Scott West, director of investigations for Sea Shepherd, says the U.S. operation separated itself from Sea Shepherd-Australia, which is conducting the direct action against the whaling operations off Antarctica, and the opinion has no bearing.
“What Sea Shepherd Australia is doing with Australian flagged vessels and Dutch flagged vessels down in the Australian Antarctic territory is outside of any sort of control of the courts in the United States,” he said.
“You don’t need a peg leg or an eye patch,” Chief Judge Alex Kozinski said in the majority opinion calling Sea Shepherd pirates. Kozinski said the activists threatened the lives of Japanese whalers, describing their tactics as “the very embodiment of piracy.”
“When you ram ships; hurl glass containers of acid; drag metal-reinforced ropes in the water to damage propellers and rudders; launch smoke bombs and flares with hooks; and point high-powered lasers at other ships, you are, without a doubt, a pirate, no matter how high-minded you believe your purpose to be.”
“Ramming ships, fouling propellers and hurling fiery and acid-filled projectiles easily qualify as violent activities, even if they could somehow be directed only at inanimate objects,” Konzinski ruled.
But West vehemently disagreed. “We have yet to hurt anybody, we have yet to plunder any gold or do anything that would fit within the definition of privacy,” he said.
The 9th Circuit Court ruled late Monday that the whalers were likely to succeed with their federal lawsuit seeking to permanently ban Paul Watson and the Sea Shepherd organization he founded from disrupting the annual whale hunt in the Southern Ocean.

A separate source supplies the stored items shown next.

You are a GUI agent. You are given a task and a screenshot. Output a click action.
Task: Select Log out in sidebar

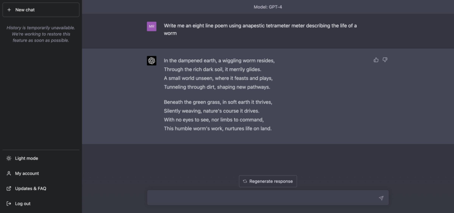(23, 204)
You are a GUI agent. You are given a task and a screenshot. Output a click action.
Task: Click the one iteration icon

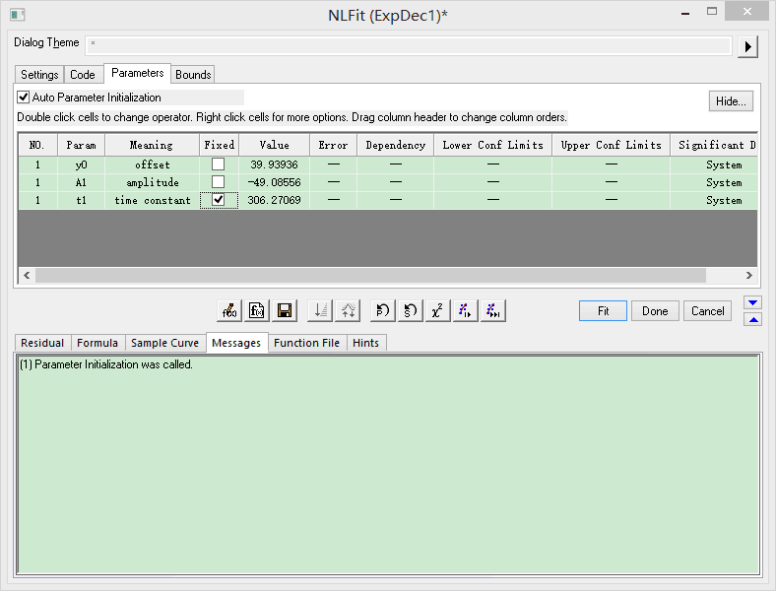pyautogui.click(x=466, y=310)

The Sea Shepherd’s efforts are the subject of the television show, ‘Whale Wars.’
The case will be remanded to U.S. District Court in Seattle for further action.
Just Monday, a Sea Shepherd ship clashed Monday off Antarctica with a Japanese whaling fleet. Sea Shepherd captain Paul Watson said the factory ship Nisshin Maru rammed a Sea Shepherd vessel, while the Institute of Cetacean Research accused several Sea Shepherd boats of ramming the Nisshin Maru as it tried to refuel with a supply tanker, The Japan Times reported.